# Required action
Repeat all of the data precisely.

# Stored data
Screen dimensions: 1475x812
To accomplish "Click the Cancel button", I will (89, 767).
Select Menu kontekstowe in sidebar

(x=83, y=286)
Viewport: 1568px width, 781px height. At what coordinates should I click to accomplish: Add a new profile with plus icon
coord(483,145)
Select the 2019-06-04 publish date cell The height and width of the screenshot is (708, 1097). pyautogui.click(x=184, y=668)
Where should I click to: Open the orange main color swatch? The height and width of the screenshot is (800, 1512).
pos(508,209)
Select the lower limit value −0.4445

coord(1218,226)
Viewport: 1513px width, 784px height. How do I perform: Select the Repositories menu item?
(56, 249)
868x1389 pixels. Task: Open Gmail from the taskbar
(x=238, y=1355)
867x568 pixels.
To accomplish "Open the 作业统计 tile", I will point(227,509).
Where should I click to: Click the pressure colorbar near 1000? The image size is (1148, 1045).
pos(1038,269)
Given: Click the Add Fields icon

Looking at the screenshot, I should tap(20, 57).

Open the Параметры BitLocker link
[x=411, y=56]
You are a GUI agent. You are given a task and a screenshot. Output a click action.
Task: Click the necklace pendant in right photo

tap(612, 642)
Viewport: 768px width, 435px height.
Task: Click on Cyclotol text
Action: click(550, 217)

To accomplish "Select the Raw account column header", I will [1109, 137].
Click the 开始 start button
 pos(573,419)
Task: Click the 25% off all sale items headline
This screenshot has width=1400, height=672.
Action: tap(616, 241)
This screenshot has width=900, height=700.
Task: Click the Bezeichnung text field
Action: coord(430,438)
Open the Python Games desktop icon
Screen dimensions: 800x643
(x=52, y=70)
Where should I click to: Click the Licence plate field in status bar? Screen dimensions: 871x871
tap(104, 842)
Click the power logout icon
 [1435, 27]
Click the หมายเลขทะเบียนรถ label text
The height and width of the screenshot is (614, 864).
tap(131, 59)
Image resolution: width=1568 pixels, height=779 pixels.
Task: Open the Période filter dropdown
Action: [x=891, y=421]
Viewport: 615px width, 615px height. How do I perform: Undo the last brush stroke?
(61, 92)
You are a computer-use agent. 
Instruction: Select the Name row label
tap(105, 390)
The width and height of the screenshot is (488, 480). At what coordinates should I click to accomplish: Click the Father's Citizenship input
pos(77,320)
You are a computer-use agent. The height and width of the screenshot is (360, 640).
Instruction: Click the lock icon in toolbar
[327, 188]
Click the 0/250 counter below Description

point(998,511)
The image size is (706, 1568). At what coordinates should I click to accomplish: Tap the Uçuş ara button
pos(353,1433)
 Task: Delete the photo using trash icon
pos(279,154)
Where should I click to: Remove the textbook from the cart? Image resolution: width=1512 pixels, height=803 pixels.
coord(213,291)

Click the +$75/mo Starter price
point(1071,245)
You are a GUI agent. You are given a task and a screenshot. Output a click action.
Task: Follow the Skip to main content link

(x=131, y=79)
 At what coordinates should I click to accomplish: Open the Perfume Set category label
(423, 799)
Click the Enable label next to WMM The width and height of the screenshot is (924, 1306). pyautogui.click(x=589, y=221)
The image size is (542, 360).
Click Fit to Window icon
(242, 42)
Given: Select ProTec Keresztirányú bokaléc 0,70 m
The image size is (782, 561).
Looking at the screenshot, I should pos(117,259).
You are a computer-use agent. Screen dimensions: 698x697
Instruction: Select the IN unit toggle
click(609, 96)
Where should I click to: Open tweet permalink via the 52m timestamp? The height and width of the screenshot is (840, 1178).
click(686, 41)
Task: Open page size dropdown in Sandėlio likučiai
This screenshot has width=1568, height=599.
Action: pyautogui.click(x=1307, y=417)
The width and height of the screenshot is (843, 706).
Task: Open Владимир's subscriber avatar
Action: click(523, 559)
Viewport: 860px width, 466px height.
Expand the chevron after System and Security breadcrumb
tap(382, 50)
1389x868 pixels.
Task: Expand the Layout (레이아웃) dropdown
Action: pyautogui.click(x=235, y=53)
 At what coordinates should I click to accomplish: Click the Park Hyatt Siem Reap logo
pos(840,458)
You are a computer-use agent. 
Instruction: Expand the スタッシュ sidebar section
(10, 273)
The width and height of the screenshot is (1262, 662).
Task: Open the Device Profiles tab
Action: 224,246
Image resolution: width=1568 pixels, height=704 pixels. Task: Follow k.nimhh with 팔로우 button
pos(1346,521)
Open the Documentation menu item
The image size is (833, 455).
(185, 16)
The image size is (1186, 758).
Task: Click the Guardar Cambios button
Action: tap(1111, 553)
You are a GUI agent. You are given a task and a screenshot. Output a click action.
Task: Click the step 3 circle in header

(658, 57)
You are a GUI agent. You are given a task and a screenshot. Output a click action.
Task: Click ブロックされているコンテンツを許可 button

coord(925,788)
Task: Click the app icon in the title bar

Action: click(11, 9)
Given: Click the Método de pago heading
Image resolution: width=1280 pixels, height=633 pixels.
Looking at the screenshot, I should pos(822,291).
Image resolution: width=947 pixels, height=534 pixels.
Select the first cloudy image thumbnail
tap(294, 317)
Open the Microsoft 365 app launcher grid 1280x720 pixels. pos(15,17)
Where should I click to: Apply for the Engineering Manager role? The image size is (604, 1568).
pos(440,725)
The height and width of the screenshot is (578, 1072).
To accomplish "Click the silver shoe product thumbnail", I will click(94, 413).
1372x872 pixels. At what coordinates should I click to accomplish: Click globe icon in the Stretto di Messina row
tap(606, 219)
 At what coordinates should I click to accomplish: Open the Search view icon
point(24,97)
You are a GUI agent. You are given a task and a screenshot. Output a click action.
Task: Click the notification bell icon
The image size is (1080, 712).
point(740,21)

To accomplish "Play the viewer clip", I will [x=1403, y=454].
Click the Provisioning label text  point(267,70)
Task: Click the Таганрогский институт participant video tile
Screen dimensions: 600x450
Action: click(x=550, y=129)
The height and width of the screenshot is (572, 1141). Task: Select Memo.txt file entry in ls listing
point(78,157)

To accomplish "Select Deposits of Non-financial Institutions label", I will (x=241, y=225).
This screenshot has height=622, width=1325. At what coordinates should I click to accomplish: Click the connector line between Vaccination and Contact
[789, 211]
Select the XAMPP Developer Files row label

# Task solution
Screen dimensions: 1475x812
To accomplish "Click the Cancel button", I will (89, 767).
Select Menu kontekstowe in sidebar

(x=83, y=286)
Viewport: 1568px width, 781px height. At what coordinates should I click to accomplish: Add a new profile with plus icon
coord(483,145)
Select the 2019-06-04 publish date cell The height and width of the screenshot is (708, 1097). pyautogui.click(x=184, y=668)
Where should I click to: Open the orange main color swatch? The height and width of the screenshot is (800, 1512).
pos(508,209)
Select the lower limit value −0.4445

coord(1218,226)
Viewport: 1513px width, 784px height. How do I perform: Select the Repositories menu item?
(56, 249)
868x1389 pixels. Task: Open Gmail from the taskbar
(x=238, y=1355)
867x568 pixels.
To accomplish "Open the 作业统计 tile", I will point(227,509).
Where should I click to: Click the pressure colorbar near 1000? The image size is (1148, 1045).
pos(1038,269)
Given: Click the Add Fields icon

Looking at the screenshot, I should tap(20, 57).

Open the Параметры BitLocker link
[x=411, y=56]
You are a GUI agent. You are given a task and a screenshot. Output a click action.
Task: Click the necklace pendant in right photo

tap(612, 642)
Viewport: 768px width, 435px height.
Task: Click on Cyclotol text
Action: click(550, 217)

To accomplish "Select the Raw account column header", I will [1109, 137].
Click the 开始 start button
 pos(573,419)
Task: Click the 25% off all sale items headline
This screenshot has width=1400, height=672.
Action: tap(616, 241)
This screenshot has width=900, height=700.
Task: Click the Bezeichnung text field
Action: coord(430,438)
Open the Python Games desktop icon
Screen dimensions: 800x643
(x=52, y=70)
Where should I click to: Click the Licence plate field in status bar? Screen dimensions: 871x871
tap(104, 842)
Click the power logout icon
 [1435, 27]
Click the หมายเลขทะเบียนรถ label text
The height and width of the screenshot is (614, 864).
tap(131, 59)
Image resolution: width=1568 pixels, height=779 pixels.
Task: Open the Période filter dropdown
Action: [x=891, y=421]
Viewport: 615px width, 615px height. How do I perform: Undo the last brush stroke?
(61, 92)
You are a computer-use agent. 
Instruction: Select the Name row label
tap(105, 390)
The width and height of the screenshot is (488, 480). At what coordinates should I click to accomplish: Click the Father's Citizenship input
pos(77,320)
You are a computer-use agent. The height and width of the screenshot is (360, 640).
Instruction: Click the lock icon in toolbar
[327, 188]
Click the 0/250 counter below Description

point(998,511)
The image size is (706, 1568). At what coordinates should I click to accomplish: Tap the Uçuş ara button
pos(353,1433)
 Task: Delete the photo using trash icon
pos(279,154)
Where should I click to: Remove the textbook from the cart? Image resolution: width=1512 pixels, height=803 pixels.
coord(213,291)

Click the +$75/mo Starter price
point(1071,245)
You are a GUI agent. You are given a task and a screenshot. Output a click action.
Task: Follow the Skip to main content link

(x=131, y=79)
 At what coordinates should I click to accomplish: Open the Perfume Set category label
(423, 799)
Click the Enable label next to WMM The width and height of the screenshot is (924, 1306). pyautogui.click(x=589, y=221)
The image size is (542, 360).
Click Fit to Window icon
(242, 42)
Given: Select ProTec Keresztirányú bokaléc 0,70 m
The image size is (782, 561).
Looking at the screenshot, I should pos(117,259).
You are a computer-use agent. Screen dimensions: 698x697
Instruction: Select the IN unit toggle
click(609, 96)
Where should I click to: Open tweet permalink via the 52m timestamp? The height and width of the screenshot is (840, 1178).
click(686, 41)
Task: Open page size dropdown in Sandėlio likučiai
This screenshot has width=1568, height=599.
Action: pyautogui.click(x=1307, y=417)
The width and height of the screenshot is (843, 706).
Task: Open Владимир's subscriber avatar
Action: click(523, 559)
Viewport: 860px width, 466px height.
Expand the chevron after System and Security breadcrumb
tap(382, 50)
1389x868 pixels.
Task: Expand the Layout (레이아웃) dropdown
Action: pyautogui.click(x=235, y=53)
 At what coordinates should I click to accomplish: Click the Park Hyatt Siem Reap logo
pos(840,458)
You are a computer-use agent. 
Instruction: Expand the スタッシュ sidebar section
(10, 273)
The width and height of the screenshot is (1262, 662).
Task: Open the Device Profiles tab
Action: 224,246
Image resolution: width=1568 pixels, height=704 pixels. Task: Follow k.nimhh with 팔로우 button
pos(1346,521)
Open the Documentation menu item
The image size is (833, 455).
(185, 16)
The image size is (1186, 758).
Task: Click the Guardar Cambios button
Action: tap(1111, 553)
You are a GUI agent. You are given a task and a screenshot. Output a click action.
Task: Click the step 3 circle in header

(658, 57)
You are a GUI agent. You are given a task and a screenshot. Output a click action.
Task: Click ブロックされているコンテンツを許可 button

coord(925,788)
Task: Click the app icon in the title bar

Action: click(11, 9)
Given: Click the Método de pago heading
Image resolution: width=1280 pixels, height=633 pixels.
Looking at the screenshot, I should pos(822,291).
Image resolution: width=947 pixels, height=534 pixels.
Select the first cloudy image thumbnail
tap(294, 317)
Open the Microsoft 365 app launcher grid 1280x720 pixels. pos(15,17)
Where should I click to: Apply for the Engineering Manager role? The image size is (604, 1568).
pos(440,725)
The height and width of the screenshot is (578, 1072).
To accomplish "Click the silver shoe product thumbnail", I will click(94, 413).
1372x872 pixels. At what coordinates should I click to accomplish: Click globe icon in the Stretto di Messina row
tap(606, 219)
 At what coordinates should I click to accomplish: Open the Search view icon
point(24,97)
You are a GUI agent. You are given a task and a screenshot. Output a click action.
Task: Click the notification bell icon
The image size is (1080, 712).
point(740,21)

To accomplish "Play the viewer clip", I will [x=1403, y=454].
Click the Provisioning label text  point(267,70)
Task: Click the Таганрогский институт participant video tile
Screen dimensions: 600x450
Action: click(x=550, y=129)
The height and width of the screenshot is (572, 1141). Task: Select Memo.txt file entry in ls listing
point(78,157)

To accomplish "Select Deposits of Non-financial Institutions label", I will (x=241, y=225).
This screenshot has height=622, width=1325. At what coordinates should I click to accomplish: Click the connector line between Vaccination and Contact
[789, 211]
Select the XAMPP Developer Files row label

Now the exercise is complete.